La medicina potrebbe essere il prendere ogni giorno coscienza di ciò che ho e imparare a gioire di questo. Non vuole questo essere un invito a restare nella situazione in cui si è, anzi a cogliere ogni occasione come un’avventura che vale la pena vivere qualunque ne sarà l’esito. In questo senso riesco anche a comprendere chi, di fronte alla sofferenza, riscopre valori e ricchezza mai sperate prima.

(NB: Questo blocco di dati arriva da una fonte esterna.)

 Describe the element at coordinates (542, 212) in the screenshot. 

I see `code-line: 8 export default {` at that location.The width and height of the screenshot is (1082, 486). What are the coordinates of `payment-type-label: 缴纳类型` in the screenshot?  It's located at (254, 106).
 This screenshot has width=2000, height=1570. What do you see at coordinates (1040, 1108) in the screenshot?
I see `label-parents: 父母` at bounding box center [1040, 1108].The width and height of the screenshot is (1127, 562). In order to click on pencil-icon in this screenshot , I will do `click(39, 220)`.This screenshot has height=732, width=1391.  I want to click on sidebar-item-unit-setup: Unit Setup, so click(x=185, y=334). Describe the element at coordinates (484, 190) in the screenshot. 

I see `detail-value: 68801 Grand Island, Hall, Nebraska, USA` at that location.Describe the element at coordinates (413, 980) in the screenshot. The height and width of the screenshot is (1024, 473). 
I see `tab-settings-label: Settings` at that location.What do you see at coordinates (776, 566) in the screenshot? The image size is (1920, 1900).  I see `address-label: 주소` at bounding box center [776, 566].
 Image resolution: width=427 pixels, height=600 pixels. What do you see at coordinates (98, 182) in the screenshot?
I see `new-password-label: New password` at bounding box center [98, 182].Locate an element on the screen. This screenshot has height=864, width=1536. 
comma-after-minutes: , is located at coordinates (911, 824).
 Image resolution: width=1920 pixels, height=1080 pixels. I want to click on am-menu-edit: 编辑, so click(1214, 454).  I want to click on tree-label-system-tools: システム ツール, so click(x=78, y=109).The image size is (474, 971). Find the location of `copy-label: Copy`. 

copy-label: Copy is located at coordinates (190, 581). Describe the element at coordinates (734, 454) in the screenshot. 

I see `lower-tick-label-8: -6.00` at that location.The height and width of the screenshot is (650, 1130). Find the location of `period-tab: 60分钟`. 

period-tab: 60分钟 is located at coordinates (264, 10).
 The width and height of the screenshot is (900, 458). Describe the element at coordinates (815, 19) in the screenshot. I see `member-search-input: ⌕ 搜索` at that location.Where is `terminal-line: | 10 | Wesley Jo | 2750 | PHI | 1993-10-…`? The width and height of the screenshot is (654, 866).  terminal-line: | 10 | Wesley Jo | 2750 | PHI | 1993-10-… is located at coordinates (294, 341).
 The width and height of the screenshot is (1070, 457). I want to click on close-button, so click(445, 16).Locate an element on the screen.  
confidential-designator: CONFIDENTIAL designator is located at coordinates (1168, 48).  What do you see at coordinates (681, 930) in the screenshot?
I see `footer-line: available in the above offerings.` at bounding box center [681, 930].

In questa ottica nulla è inutile, anche la sofferenza. Attenzione che questo non significa sia piacevole, ma che anche da una cosa veramente spiacevole io posso arrivare a cogliere semi di felicità. E’ quanto è capitato nei campi di concentramento, dove i dolori più disumani da narrare, hanno creato spesso solidarietà e valori al di là di ogni aspettativa e anche una cosa insignificante ha in quel clima saputo portare felicità.

Certo questo significa vivere la giornata come traguardi (non angustiarti per il tuo futuro perché ogni giorno ha già la sua pena) e cogliere l’attimo con uno spirito diverso, libero e pieno…In altre parole come dono. Dono che mi è fatto e dono che io posso fare…

Ognuno di noi ha tanto, è tanto…Cerchiamo di andare controcorrente e di fermarci ogni tanto a pensare. Ma a pensare, come dice una canzone, “positivo , perché son vivo, perché son vivo”.